Whether you need to offer benefits depends on your health plan eligibility terms. However, offering benefits to interns can enhance your employment brand and reputation in college placement offices and within the labor marketplace overall.
Summer interns by nature are “temporary” employees as their duration of employment is expected to last not more than the summer (e.g., 90-120 days). While you can classify these employees as temporary, their eligibility for benefits will be determined by the terms of your group health insurance plan and the terms of any other company-provided benefits policies.
With respect to healthcare benefits, temporary or seasonal workers don’t qualify under many plans. Employees who work less than six months are often excluded from the plan and not offered coverage per the plan’s guidelines. However, if the temporary work period exceeds six months, they would usually be treated as a regular employee, even if they are being classified as ”temporary” in the employer’s internal systems. We recommend you check with your insurance broker to see if there is specific wording that would make temporary or seasonal workers eligible under your plan.
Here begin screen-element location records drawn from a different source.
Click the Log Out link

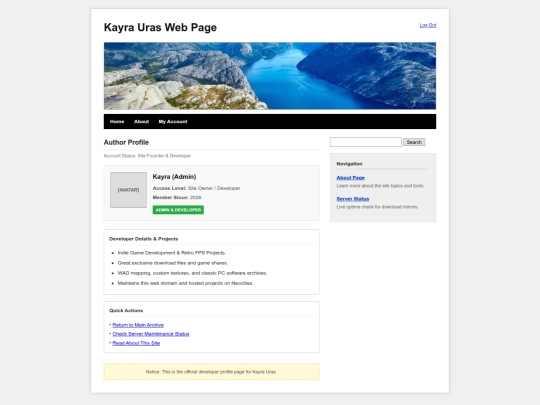(428, 25)
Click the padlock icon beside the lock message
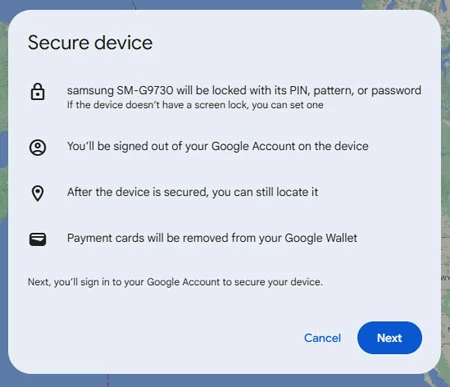This screenshot has width=450, height=387. tap(38, 92)
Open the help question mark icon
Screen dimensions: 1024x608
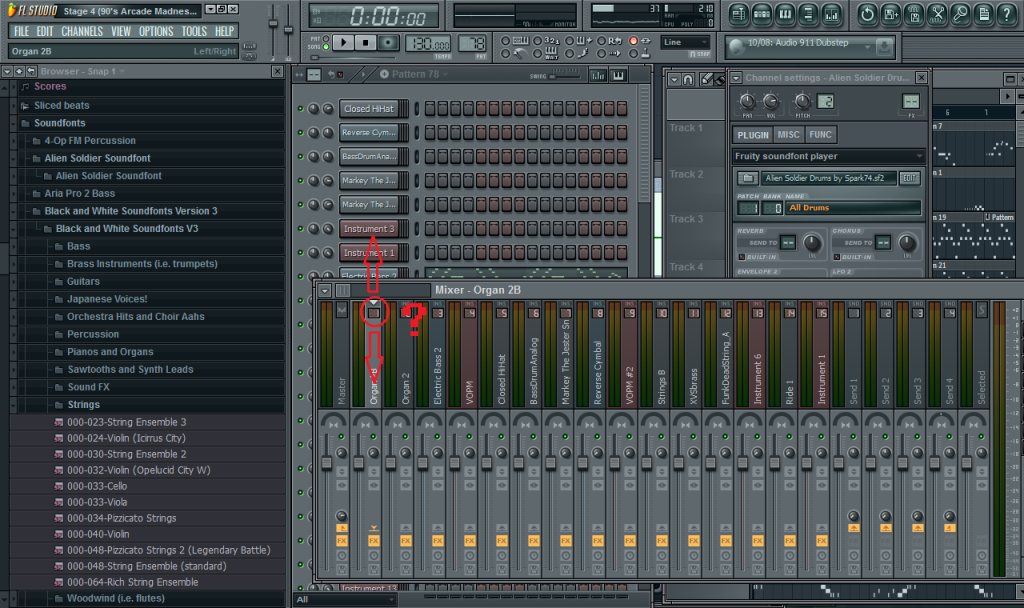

If your summer interns are eligible, you should provide them with access to this benefit per your usual waiting periods. We recommend you confirm your plan’s exact rules with your carrier or benefits broker to ensure you’re following your plan’s expectations.
Note: Applicable large employers (ALEs) may be required to offer group health insurance benefits to avoid potential penalties under the Affordable Care Act (ACA). ALEs are employers that had an average of 50 or more full-time equivalent employees in the prior calendar year. Under the ACA rules, interns can be defined as seasonal employees when hired into positions for which the customary annual employment is six months or less. The ACA requirement to offer health insurance may be triggered for seasonal employees (interns) depending upon a complex set of rules. Employers with fewer than 50 full-time equivalent employees are exempt from the ACA requirement to offer health insurance to avoid potential tax penalties.
In general, the HIPAA Rules do not apply to employers or employment records. HIPAA only applies to HIPAA-covered entities – health care providers, health plans, and health care clearinghouses – and, to some extent, to their business associates. If an employer asks an employee if they are vaccinated or to provide proof that they have been vaccinated, that is not a HIPAA violation, and employees may decide whether to provide that information to their employer.
In accordance with the Affordable Care Act’s (ACA’s) employer shared responsibility provision (so-called “play or pay” rules), there are two measurement methods to determine health coverage eligibility: the monthly method or the look-back method. Under the look-back method, employees who averaged at least 30 hours per week in the measurement period are deemed eligible for the subsequent stability period, even if their hours are reduced to fewer than 30 hours per week. In other words, if an employee chooses to enroll, their medical plan coverage will automatically continue for the entire stability period.
Further, if the coverage is part of a cafeteria plan (which allows employees to make pretax contributions), they would not be able to drop the coverage since their eligibility has not changed. Fortunately, the IRS recognized that employees in a stability period whose work hours are reduced could become stuck in a plan they no longer want or can afford. So, the IRS revised the cafeteria plan rules to give the employer the option of amending its plan to allow employees to drop coverage if certain criteria are met.
Specifically, an employee may elect to drop coverage due to the reduction in hours, provided the employee intends to enroll in another plan providing minimum essential coverage with the new coverage effective no later than the first day of the second month following the date the original coverage is dropped.
To recap, the employer’s cafeteria plan may allow an employee to drop medical coverage (but not dental/vision coverage or a health flexible spending account (HFSA)) during the stability period if:
- The employee has a change in employment status and will reasonably be expected to average less than 30 hours of service per week; and
- The employee intends to enroll in another medical plan (such as a spouse’s plan or a Marketplace plan) by the start of the second month after dropping this employer’s plan.
To allow this election change, the employer must amend its § 125 cafeteria plan and adopt the amendment by the end of the plan year in which the election change is allowed. The employer also must inform all cafeteria plan participants of the amendment.